> _EXERCISE PROMPT_
Convert the lines from the line with "Viewport: 632px width, 506px" to the line with "Visit the Blogi" into a JSON list of strings, one string per line, leaving out blank lines.
# start of EXERCISE DATA
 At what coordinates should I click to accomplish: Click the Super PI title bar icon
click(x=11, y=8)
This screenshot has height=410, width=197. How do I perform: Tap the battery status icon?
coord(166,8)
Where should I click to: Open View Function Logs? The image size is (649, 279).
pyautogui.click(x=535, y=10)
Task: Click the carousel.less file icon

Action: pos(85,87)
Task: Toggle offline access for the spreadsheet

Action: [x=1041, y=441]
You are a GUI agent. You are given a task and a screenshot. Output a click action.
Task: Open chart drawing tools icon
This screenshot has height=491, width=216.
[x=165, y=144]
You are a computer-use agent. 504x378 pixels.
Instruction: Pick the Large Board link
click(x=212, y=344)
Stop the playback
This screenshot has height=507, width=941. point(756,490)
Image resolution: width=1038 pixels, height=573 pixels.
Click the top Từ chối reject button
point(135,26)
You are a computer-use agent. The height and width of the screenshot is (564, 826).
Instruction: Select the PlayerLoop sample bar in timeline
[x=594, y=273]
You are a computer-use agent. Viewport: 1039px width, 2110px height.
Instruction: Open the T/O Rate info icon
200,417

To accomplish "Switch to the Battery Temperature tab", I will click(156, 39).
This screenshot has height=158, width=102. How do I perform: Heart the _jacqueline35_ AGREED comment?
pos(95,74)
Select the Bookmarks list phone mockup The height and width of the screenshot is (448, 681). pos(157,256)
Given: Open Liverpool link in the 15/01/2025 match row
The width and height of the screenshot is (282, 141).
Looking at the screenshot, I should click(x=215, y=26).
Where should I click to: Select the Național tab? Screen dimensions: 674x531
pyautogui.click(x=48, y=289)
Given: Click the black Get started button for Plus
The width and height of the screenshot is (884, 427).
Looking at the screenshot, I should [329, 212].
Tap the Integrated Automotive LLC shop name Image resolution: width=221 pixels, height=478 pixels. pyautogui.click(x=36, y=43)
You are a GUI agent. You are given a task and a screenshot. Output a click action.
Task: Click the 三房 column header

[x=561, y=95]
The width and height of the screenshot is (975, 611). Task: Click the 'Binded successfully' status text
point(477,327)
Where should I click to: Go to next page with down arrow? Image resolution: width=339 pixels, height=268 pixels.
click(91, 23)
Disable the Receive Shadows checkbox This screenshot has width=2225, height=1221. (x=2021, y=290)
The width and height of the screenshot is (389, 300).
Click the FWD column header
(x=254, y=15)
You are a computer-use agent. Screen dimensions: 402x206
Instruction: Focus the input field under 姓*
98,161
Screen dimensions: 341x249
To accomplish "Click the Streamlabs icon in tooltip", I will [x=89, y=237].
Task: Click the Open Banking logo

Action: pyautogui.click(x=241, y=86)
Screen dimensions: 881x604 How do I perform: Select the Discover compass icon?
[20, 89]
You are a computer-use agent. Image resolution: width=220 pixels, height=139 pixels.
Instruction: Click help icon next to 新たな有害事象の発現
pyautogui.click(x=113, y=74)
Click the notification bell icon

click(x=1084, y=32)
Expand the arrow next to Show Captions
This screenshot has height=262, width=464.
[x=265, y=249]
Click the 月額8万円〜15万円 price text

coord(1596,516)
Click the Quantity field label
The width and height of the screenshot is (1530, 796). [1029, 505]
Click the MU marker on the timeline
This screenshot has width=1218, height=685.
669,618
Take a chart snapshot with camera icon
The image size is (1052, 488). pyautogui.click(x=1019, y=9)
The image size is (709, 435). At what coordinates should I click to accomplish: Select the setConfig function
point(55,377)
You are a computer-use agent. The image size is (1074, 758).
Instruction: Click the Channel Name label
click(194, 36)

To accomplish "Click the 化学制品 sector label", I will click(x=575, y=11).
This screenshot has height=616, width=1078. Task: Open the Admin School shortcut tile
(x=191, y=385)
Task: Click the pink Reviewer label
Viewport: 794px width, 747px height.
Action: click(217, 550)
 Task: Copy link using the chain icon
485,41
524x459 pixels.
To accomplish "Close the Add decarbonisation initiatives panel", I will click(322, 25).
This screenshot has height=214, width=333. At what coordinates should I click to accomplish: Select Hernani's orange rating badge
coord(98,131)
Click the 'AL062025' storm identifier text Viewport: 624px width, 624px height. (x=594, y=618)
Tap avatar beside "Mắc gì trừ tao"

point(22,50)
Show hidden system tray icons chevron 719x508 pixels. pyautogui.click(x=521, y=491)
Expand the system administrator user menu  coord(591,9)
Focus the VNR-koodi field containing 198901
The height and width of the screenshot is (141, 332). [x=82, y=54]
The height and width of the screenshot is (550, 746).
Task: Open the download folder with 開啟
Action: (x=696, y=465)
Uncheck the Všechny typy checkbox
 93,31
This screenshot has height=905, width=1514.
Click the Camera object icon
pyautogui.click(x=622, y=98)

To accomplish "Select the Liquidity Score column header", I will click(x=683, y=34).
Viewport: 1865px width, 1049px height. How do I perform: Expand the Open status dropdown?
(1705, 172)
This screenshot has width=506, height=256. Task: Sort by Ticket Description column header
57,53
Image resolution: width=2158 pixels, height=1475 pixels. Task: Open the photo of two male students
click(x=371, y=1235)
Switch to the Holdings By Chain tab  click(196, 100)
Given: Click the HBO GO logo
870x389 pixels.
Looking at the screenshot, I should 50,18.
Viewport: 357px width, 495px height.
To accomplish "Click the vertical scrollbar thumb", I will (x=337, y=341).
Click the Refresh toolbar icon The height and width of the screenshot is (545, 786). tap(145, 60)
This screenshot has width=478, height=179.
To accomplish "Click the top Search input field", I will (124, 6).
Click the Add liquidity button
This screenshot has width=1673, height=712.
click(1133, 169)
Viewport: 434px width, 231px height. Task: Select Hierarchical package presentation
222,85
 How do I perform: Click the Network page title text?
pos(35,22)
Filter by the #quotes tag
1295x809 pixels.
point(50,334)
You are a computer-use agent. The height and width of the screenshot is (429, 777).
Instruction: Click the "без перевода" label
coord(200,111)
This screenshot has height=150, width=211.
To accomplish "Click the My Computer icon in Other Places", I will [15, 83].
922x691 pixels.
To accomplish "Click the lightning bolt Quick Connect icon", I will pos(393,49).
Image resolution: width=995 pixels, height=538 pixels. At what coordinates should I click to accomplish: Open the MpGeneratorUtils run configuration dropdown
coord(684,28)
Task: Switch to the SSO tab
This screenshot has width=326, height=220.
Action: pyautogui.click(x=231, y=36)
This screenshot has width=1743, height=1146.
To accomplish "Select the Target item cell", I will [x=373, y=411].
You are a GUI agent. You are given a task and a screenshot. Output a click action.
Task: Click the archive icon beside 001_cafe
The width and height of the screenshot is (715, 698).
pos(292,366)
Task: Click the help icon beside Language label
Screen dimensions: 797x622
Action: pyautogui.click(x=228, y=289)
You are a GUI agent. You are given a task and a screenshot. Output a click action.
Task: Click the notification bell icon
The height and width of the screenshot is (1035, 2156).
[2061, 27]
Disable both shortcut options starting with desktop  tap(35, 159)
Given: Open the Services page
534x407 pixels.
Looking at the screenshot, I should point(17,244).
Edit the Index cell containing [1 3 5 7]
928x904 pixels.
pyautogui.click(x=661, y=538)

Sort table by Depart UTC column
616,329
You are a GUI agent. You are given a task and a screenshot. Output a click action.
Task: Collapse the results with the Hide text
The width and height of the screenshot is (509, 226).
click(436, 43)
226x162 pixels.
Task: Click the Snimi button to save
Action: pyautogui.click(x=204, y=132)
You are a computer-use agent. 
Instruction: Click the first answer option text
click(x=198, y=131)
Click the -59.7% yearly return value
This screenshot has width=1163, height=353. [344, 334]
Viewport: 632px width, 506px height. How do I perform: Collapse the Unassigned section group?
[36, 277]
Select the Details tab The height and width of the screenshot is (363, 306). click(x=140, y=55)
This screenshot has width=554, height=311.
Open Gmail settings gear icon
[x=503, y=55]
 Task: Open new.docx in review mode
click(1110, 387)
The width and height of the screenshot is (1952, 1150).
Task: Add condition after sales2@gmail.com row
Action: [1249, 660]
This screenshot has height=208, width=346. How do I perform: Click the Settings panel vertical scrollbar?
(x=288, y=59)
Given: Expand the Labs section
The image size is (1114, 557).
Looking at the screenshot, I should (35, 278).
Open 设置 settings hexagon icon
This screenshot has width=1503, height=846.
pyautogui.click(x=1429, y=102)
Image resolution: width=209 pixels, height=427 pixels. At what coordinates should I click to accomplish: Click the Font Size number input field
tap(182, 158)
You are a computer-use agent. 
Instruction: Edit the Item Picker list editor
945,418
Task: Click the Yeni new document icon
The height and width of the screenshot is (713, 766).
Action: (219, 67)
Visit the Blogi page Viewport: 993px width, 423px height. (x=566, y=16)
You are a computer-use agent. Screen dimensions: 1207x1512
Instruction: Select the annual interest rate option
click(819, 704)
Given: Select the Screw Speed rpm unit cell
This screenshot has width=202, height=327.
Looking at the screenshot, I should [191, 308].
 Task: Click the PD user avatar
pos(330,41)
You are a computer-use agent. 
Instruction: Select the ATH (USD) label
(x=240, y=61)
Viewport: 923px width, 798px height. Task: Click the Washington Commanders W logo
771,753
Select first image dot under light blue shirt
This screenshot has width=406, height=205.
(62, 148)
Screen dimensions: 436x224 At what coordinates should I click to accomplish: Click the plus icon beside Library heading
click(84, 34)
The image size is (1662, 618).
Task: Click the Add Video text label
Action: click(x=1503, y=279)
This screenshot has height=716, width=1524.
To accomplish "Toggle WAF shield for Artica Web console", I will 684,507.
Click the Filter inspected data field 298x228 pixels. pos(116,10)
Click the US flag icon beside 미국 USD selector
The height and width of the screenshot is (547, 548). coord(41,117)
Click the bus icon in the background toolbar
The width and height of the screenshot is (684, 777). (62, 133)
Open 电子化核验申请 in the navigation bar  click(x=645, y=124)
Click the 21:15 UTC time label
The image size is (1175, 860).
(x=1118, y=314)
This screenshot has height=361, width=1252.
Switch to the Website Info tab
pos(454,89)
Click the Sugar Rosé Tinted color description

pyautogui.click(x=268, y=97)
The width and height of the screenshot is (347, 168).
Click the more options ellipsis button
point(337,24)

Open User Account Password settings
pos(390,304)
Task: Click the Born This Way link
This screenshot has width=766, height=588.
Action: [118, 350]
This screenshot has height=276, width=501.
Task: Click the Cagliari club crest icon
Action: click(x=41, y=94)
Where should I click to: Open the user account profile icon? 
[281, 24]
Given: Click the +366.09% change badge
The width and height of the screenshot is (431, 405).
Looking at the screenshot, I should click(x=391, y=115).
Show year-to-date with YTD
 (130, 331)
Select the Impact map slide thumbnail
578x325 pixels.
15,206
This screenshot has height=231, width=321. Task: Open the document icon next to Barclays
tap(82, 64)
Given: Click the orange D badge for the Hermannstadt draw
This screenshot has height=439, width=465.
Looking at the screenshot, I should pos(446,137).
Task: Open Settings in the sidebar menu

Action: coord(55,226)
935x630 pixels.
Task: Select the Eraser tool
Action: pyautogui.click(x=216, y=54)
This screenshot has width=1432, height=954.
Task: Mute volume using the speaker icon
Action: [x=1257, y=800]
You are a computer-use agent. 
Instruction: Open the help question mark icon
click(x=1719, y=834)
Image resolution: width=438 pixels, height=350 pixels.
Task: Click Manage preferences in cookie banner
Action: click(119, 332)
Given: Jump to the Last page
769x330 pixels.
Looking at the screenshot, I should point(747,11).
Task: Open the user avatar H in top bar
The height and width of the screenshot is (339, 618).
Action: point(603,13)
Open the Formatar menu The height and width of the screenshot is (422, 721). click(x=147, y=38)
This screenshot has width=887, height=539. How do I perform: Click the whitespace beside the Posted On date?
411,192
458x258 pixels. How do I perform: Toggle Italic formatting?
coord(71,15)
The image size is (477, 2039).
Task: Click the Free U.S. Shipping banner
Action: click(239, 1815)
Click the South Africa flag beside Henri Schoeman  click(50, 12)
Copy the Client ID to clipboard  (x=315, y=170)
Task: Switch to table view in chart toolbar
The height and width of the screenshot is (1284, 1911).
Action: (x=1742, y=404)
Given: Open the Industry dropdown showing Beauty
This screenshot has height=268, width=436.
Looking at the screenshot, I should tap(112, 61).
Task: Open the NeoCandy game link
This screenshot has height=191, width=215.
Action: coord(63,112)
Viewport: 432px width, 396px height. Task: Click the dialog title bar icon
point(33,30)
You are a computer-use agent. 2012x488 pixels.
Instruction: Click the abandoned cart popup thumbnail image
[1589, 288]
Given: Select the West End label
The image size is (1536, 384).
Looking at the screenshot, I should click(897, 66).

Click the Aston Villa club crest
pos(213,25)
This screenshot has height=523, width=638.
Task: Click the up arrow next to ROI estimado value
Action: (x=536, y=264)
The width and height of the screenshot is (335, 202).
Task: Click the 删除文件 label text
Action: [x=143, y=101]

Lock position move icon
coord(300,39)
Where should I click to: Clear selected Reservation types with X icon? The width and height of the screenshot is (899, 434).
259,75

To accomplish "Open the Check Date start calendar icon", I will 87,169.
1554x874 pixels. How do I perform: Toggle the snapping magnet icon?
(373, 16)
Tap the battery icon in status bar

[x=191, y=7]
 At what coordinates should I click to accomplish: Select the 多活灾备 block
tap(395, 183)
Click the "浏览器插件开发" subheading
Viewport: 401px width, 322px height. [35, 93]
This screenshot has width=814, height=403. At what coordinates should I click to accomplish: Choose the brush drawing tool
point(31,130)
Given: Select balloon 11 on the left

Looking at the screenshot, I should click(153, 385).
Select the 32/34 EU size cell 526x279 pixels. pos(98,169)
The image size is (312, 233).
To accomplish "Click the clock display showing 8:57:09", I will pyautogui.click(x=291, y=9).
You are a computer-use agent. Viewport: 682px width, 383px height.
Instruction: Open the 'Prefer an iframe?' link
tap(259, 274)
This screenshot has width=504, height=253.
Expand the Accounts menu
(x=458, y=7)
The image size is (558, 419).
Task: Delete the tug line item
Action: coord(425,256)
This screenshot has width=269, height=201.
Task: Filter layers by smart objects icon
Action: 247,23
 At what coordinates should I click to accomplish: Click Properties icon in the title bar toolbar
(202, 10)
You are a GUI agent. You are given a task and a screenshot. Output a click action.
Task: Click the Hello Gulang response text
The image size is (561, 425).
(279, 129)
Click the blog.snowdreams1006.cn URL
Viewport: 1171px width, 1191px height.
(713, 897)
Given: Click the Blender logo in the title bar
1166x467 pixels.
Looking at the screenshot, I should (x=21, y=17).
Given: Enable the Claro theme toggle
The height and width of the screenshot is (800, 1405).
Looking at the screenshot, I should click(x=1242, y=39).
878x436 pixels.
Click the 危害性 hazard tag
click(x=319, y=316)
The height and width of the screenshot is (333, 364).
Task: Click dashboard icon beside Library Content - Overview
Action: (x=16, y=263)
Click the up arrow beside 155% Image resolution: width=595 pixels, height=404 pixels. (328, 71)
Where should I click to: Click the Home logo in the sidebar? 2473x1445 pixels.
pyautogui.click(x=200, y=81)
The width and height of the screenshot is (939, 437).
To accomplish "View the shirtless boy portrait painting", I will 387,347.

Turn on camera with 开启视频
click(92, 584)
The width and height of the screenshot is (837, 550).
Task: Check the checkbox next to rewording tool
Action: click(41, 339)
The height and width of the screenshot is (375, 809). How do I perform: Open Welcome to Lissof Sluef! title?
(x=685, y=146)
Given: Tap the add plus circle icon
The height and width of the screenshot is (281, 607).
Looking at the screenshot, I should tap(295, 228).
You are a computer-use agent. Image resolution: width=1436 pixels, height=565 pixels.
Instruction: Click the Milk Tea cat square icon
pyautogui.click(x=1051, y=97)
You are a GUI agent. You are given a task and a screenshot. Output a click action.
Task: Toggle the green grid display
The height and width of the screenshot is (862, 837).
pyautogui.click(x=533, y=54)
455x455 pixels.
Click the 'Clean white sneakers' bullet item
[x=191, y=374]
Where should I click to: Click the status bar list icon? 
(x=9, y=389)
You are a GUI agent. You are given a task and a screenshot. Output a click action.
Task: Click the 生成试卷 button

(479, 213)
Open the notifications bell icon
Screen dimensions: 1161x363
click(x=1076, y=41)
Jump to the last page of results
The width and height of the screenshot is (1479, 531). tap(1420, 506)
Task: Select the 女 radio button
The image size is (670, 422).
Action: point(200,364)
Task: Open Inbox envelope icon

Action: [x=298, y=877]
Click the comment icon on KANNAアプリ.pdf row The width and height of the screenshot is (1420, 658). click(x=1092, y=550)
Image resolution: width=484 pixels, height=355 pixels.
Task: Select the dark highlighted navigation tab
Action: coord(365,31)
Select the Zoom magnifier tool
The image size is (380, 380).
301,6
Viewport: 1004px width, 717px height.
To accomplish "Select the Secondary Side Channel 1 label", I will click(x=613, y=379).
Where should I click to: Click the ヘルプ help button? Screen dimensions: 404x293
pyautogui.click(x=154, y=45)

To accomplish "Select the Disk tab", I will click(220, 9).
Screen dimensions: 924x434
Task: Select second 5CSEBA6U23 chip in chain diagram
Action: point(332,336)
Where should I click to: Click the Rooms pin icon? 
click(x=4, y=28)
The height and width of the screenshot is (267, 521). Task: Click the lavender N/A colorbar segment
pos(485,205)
# end of EXERCISE DATA
> _ANSWER TO THE PROBLEM_
[
  "Viewport: 632px width, 506px height. How do I perform: Collapse the Unassigned section group?",
  "[36, 277]",
  "Select the Details tab The height and width of the screenshot is (363, 306). click(x=140, y=55)",
  "This screenshot has width=554, height=311.",
  "Open Gmail settings gear icon",
  "[x=503, y=55]",
  " Task: Open new.docx in review mode",
  "click(1110, 387)",
  "The width and height of the screenshot is (1952, 1150).",
  "Task: Add condition after sales2@gmail.com row",
  "Action: [1249, 660]",
  "This screenshot has height=208, width=346. How do I perform: Click the Settings panel vertical scrollbar?",
  "(x=288, y=59)",
  "Given: Expand the Labs section",
  "The image size is (1114, 557).",
  "Looking at the screenshot, I should (35, 278).",
  "Open 设置 settings hexagon icon",
  "This screenshot has width=1503, height=846.",
  "pyautogui.click(x=1429, y=102)",
  "Image resolution: width=209 pixels, height=427 pixels. At what coordinates should I click to accomplish: Click the Font Size number input field",
  "tap(182, 158)",
  "You are a computer-use agent. ",
  "Instruction: Edit the Item Picker list editor",
  "945,418",
  "Task: Click the Yeni new document icon",
  "The height and width of the screenshot is (713, 766).",
  "Action: (219, 67)",
  "Visit the Blogi page Viewport: 993px width, 423px height. (x=566, y=16)"
]